Core concepts
The five-noun mental model behind ToRouter — account, channel, model, key, quota.
ToRouter has five nouns. Learn these and the rest of the docs becomes obvious.
The five nouns
Account
Your ToRouter user — created with email and password at portal.torouter.ai. One account owns an account balance (your prepaid credit) and any number of API keys.
Channel
An upstream provider connection — an OpenAI / Anthropic / Gemini / OpenRouter / DeepSeek / Qwen / Bedrock / Replicate account that ToRouter holds credentials for. You don't manage upstream bindings yourself — which models you can call follows your account's subscriptions and access in the portal; as an end user you see what is routable indirectly through the model catalog.
Model
A model identifier you pass in the model field — gpt-5, claude-opus-4-7, gemini-2.5-pro, deepseek-v3, etc. When a request comes in, ToRouter picks a channel you are allowed to use that serves this model and forwards the call. See Model strings.
API Key
The sk-*** value you put in the Authorization header. You create keys in the console; each key can carry its own:
- spending quota
- rate limit (RPM / TPM)
- IP allowlist (CIDR)
- model whitelist
- expiration date
See Per-key limits.
Quota
The spending limit on a request. It is the min of three things: your account balance, any monthly cap from your subscription plan, and any per-key quota you set.

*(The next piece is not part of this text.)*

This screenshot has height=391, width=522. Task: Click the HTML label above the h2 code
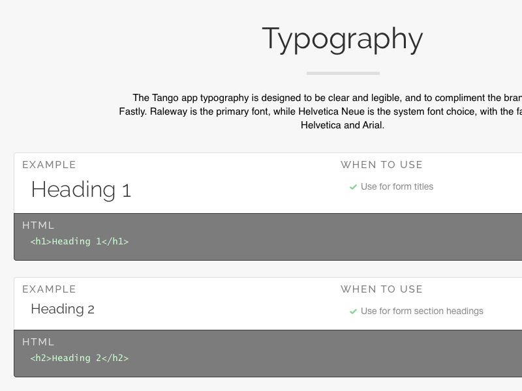tap(38, 342)
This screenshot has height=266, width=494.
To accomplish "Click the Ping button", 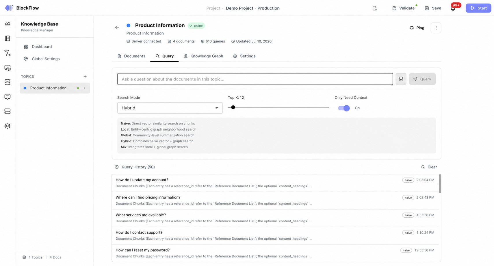I will 417,28.
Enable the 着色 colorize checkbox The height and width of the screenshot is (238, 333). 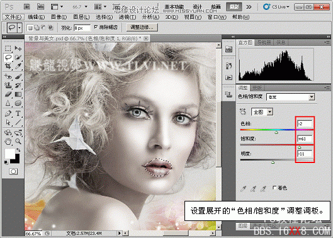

Whichever runs out first stops the request.
How a request flows
Client SDK
| Authorization: Bearer sk-***
v
ToRouter gateway
| identify key -> account -> access (subscriptions)
v
Model router
| pick a channel that serves `model`
v
Upstream provider (OpenAI / Anthropic / Gemini / ...)
|
v
Response + usage logged to your dashboardYou only ever hold one key and one base URL. Switching from gpt-5 to claude-opus-4-7 is a one-line change in the model field — no new account, no new credentials.